Task: Scan the records for the string "agent", then copy each line that has it.

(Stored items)
--------------------------------

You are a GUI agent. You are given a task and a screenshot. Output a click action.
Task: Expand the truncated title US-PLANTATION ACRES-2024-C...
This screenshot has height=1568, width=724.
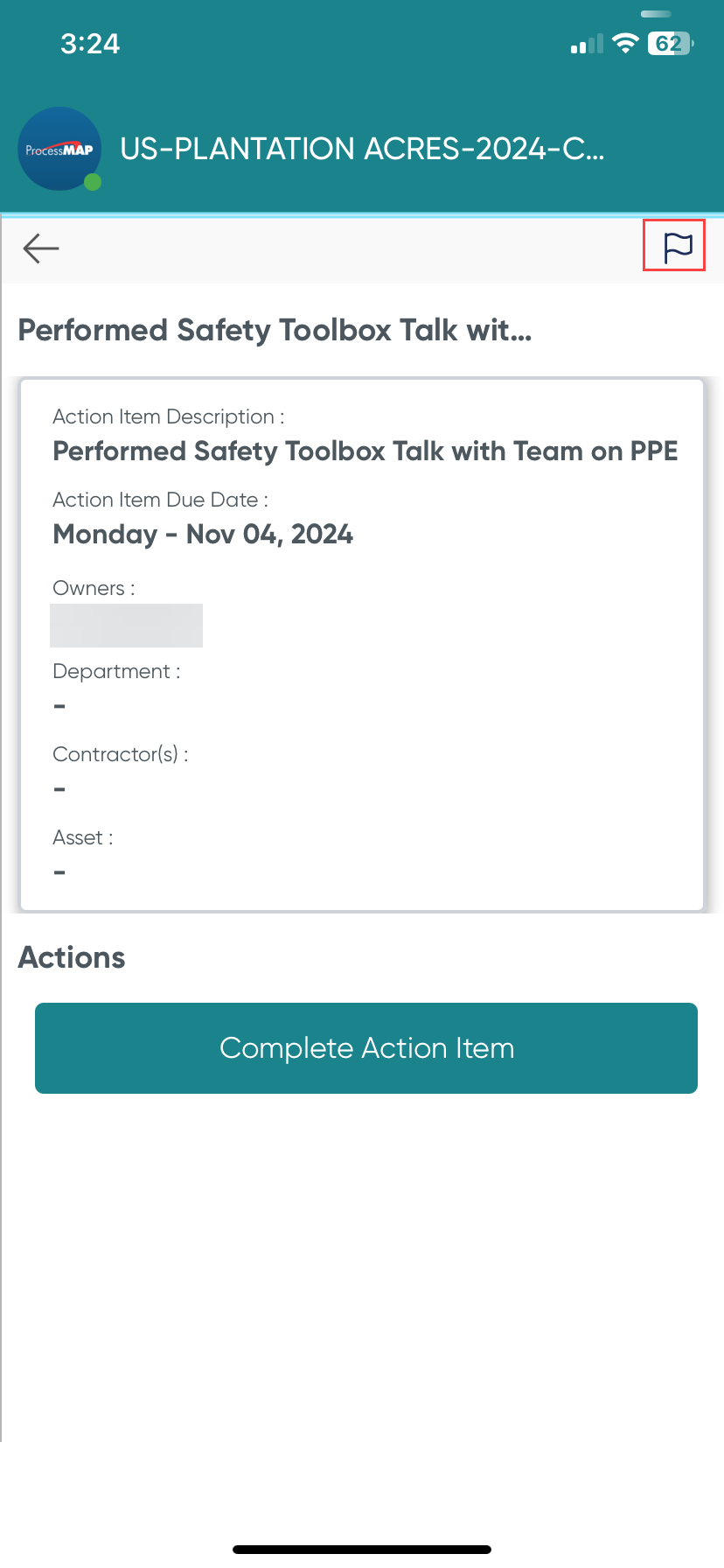(x=364, y=149)

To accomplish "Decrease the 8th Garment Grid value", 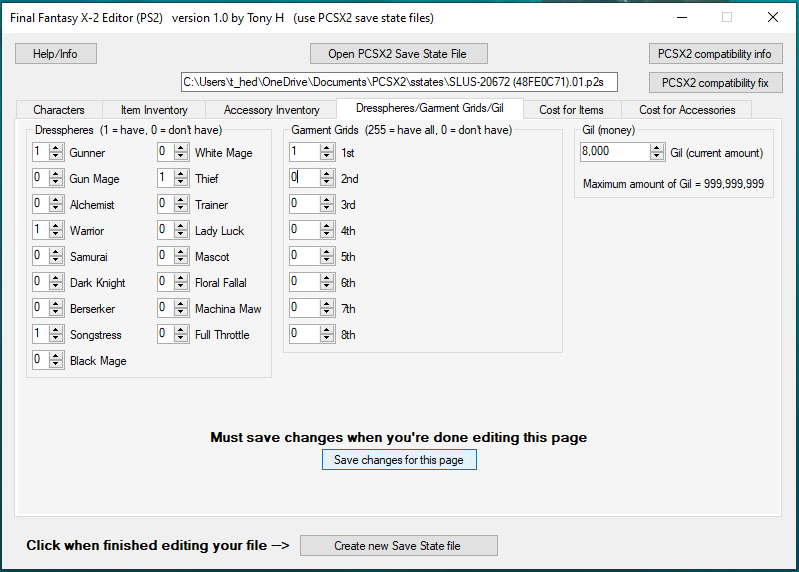I will [327, 338].
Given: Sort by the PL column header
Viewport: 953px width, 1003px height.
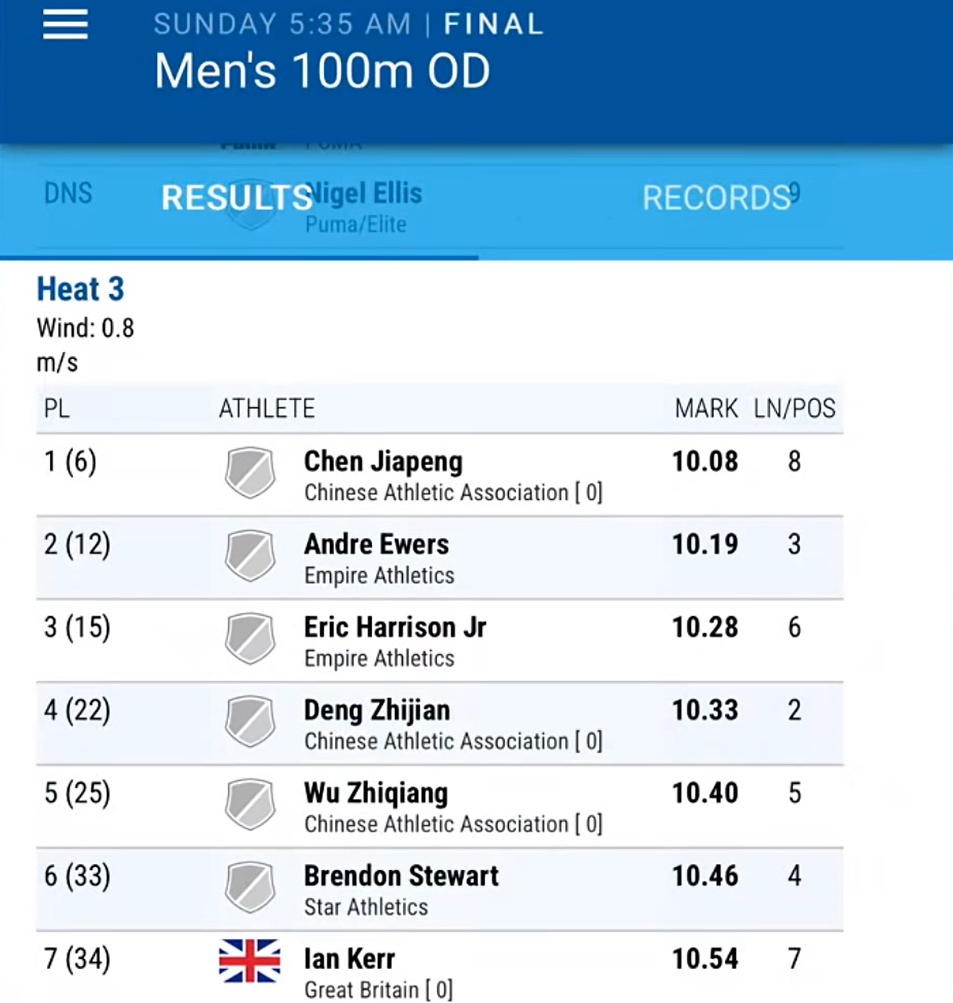Looking at the screenshot, I should click(56, 408).
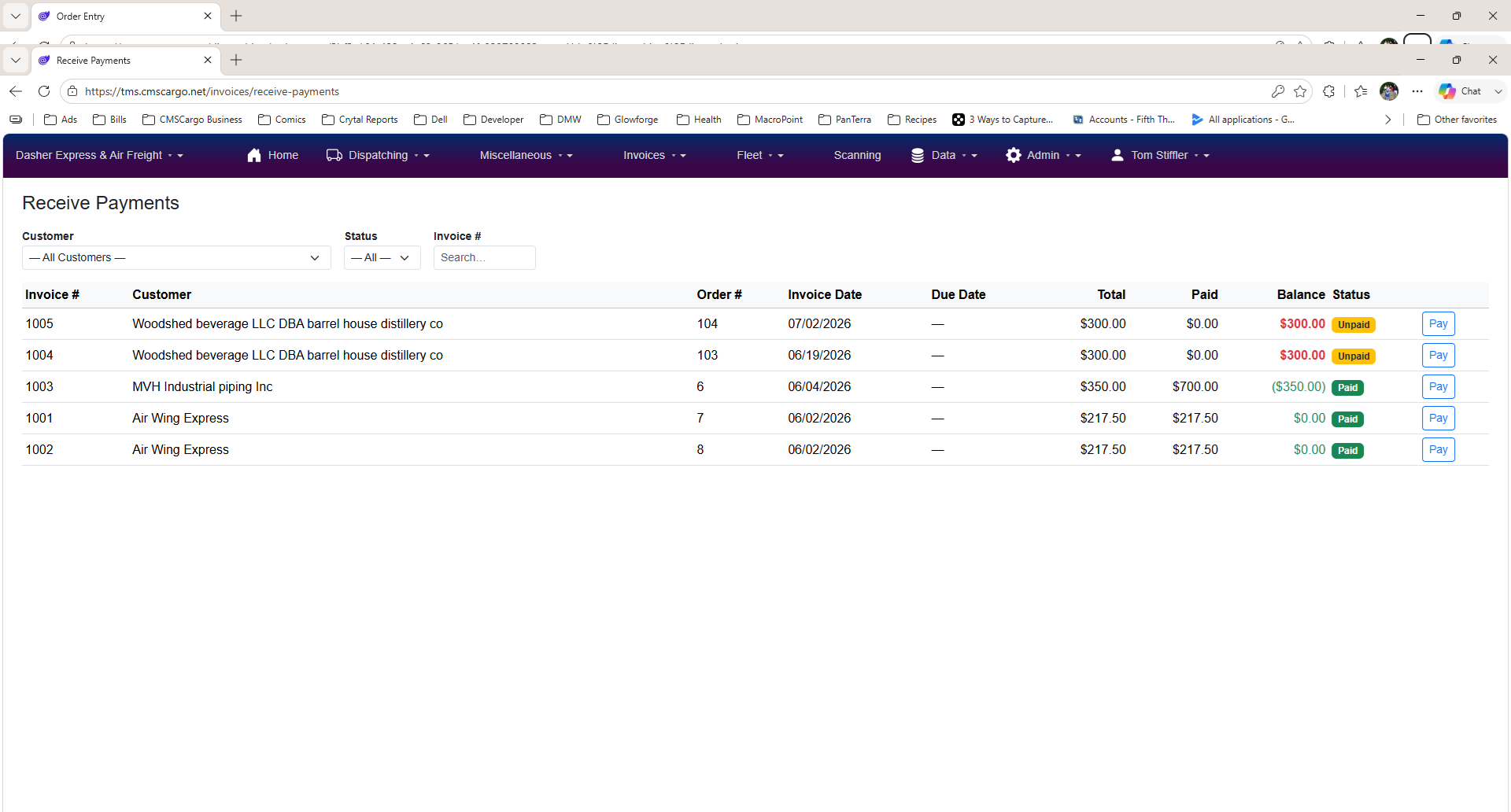This screenshot has width=1511, height=812.
Task: Open the browser extensions puzzle icon
Action: point(1329,91)
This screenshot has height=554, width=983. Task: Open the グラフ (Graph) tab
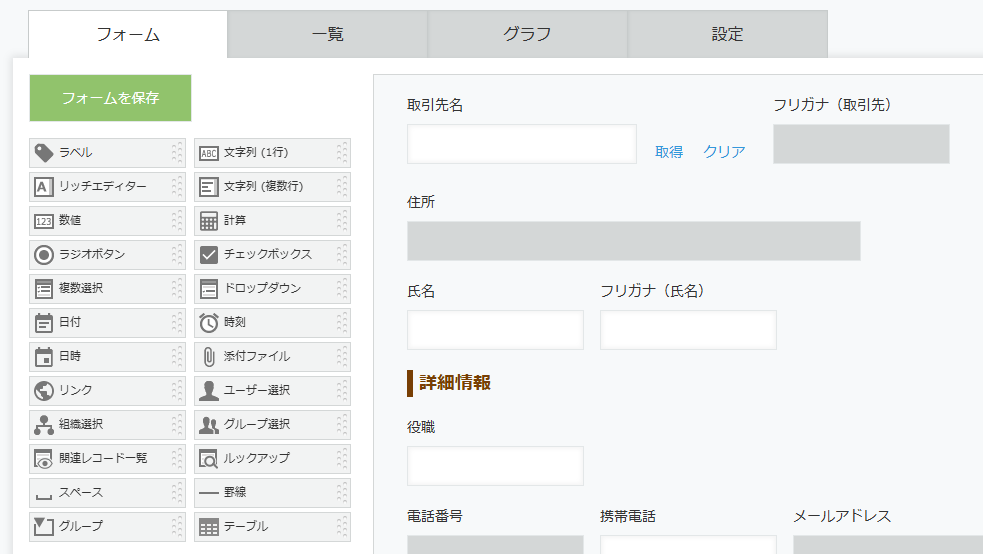tap(528, 34)
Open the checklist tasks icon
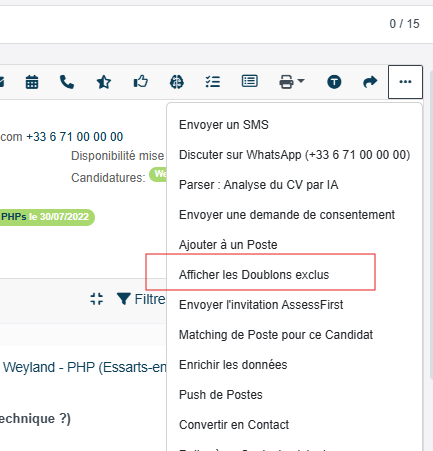 213,82
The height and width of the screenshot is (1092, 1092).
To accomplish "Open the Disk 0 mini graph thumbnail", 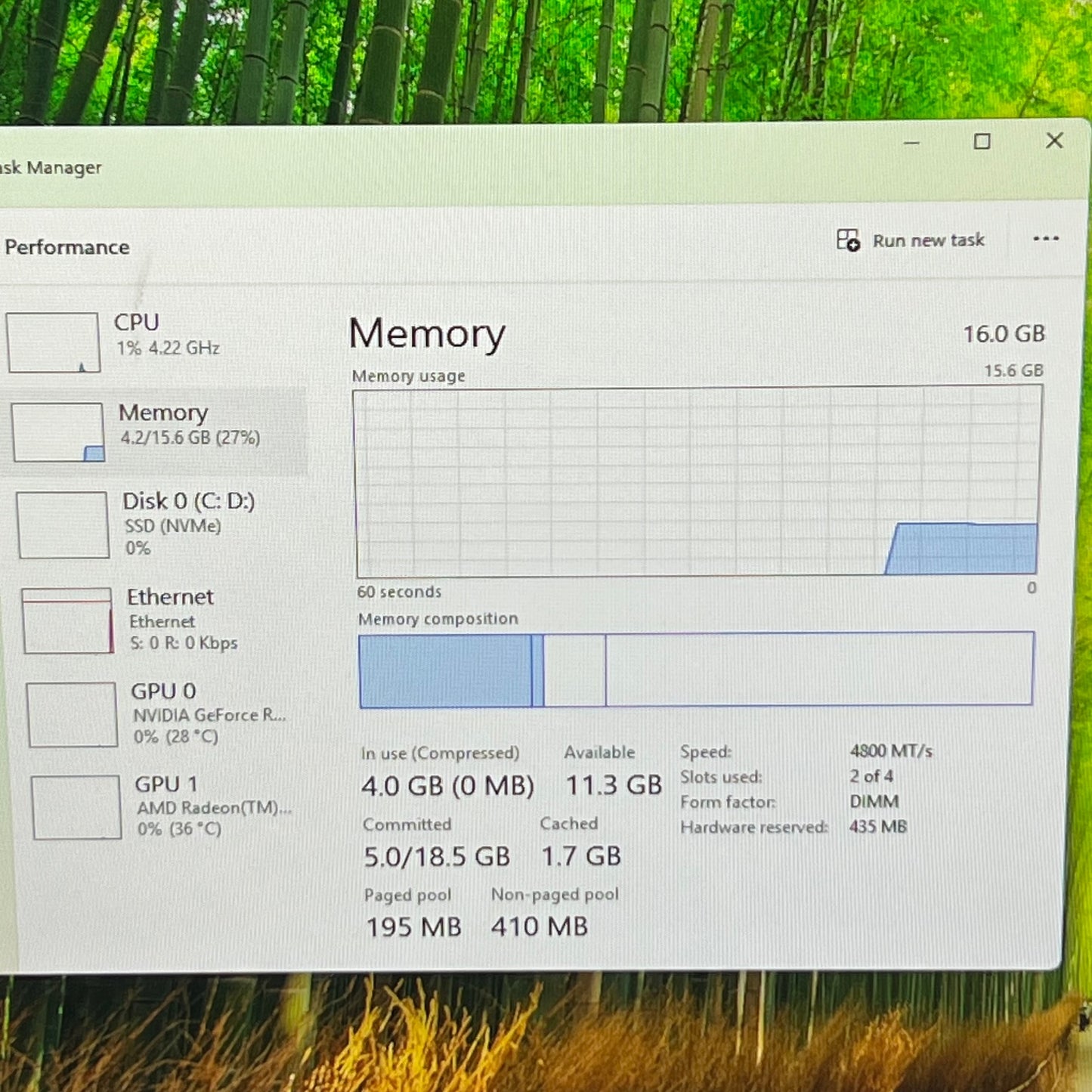I will pos(63,525).
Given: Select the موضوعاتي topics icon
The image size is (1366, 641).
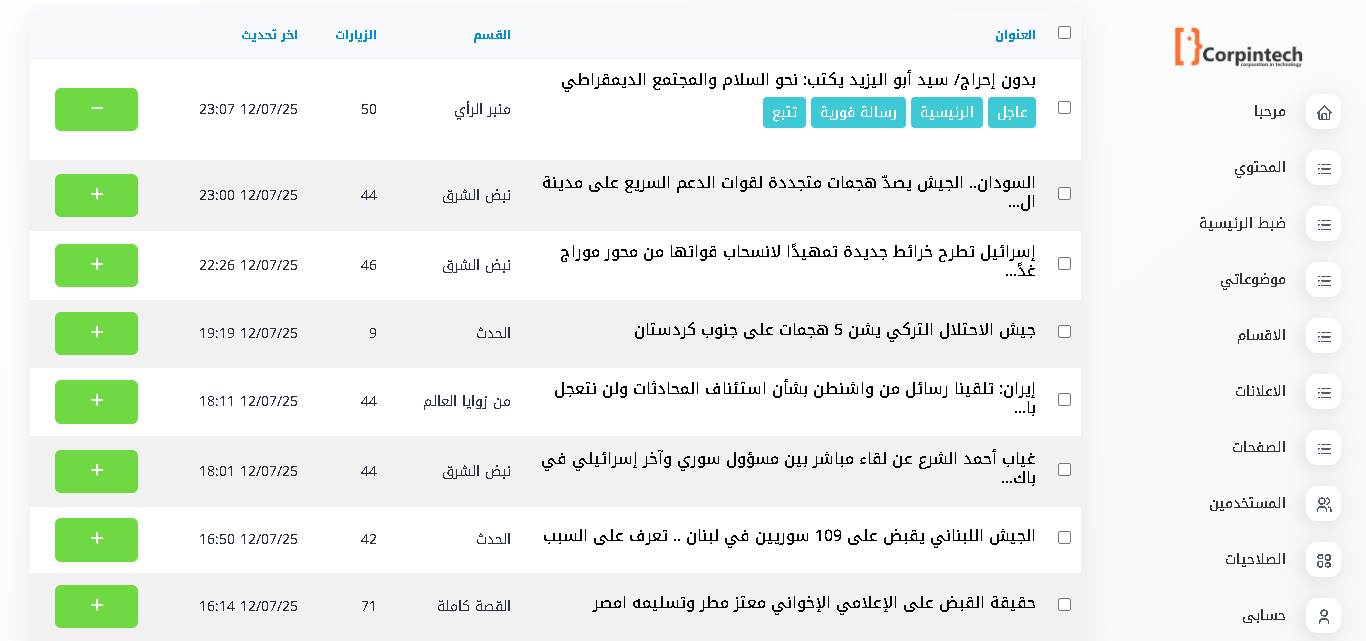Looking at the screenshot, I should 1323,280.
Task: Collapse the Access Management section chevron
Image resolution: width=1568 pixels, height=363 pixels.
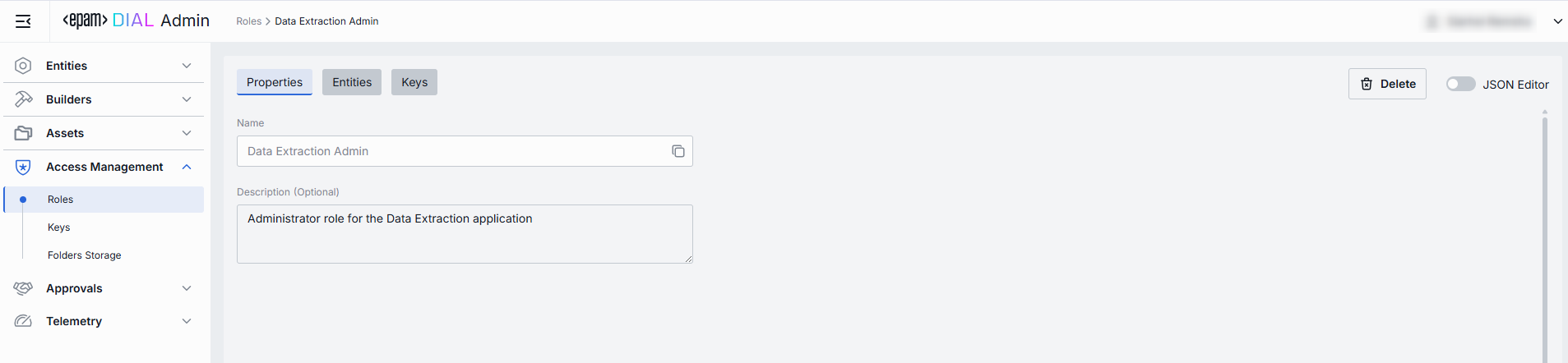Action: tap(187, 167)
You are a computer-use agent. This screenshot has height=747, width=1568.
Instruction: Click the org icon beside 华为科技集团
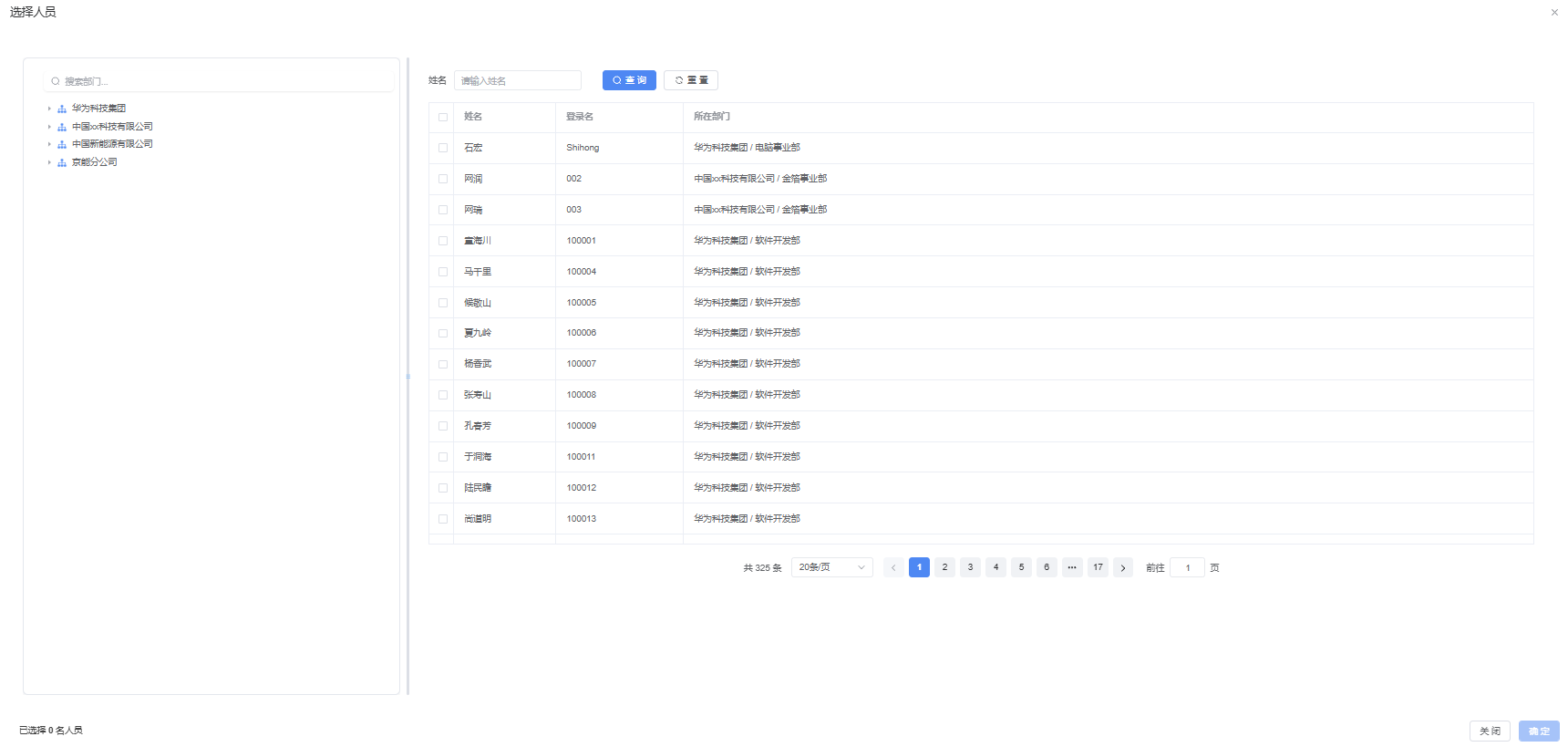[62, 109]
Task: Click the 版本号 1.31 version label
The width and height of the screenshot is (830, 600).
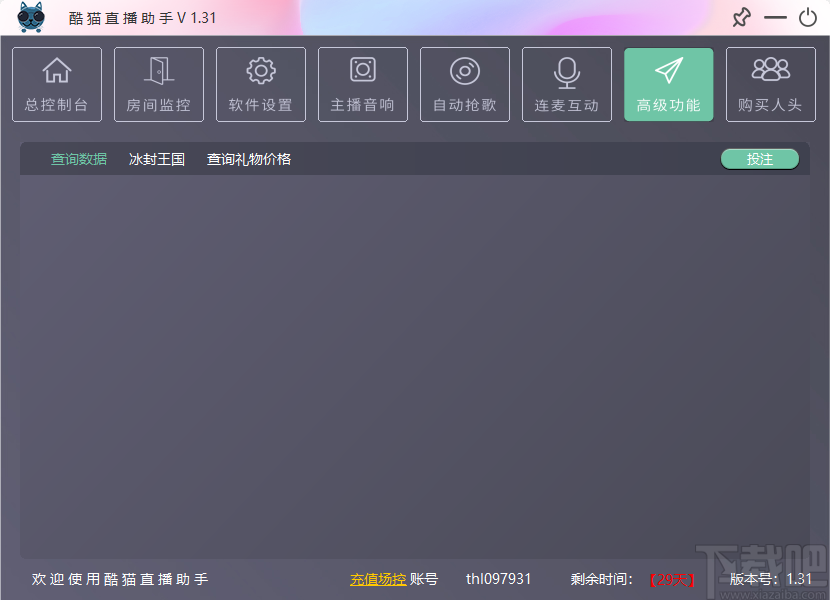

--------------------------------

Solution to this exercise:
You are a GUI agent. You are given a task and a screenshot. Output a click action.
You are a computer-use agent. This screenshot has height=747, width=1568.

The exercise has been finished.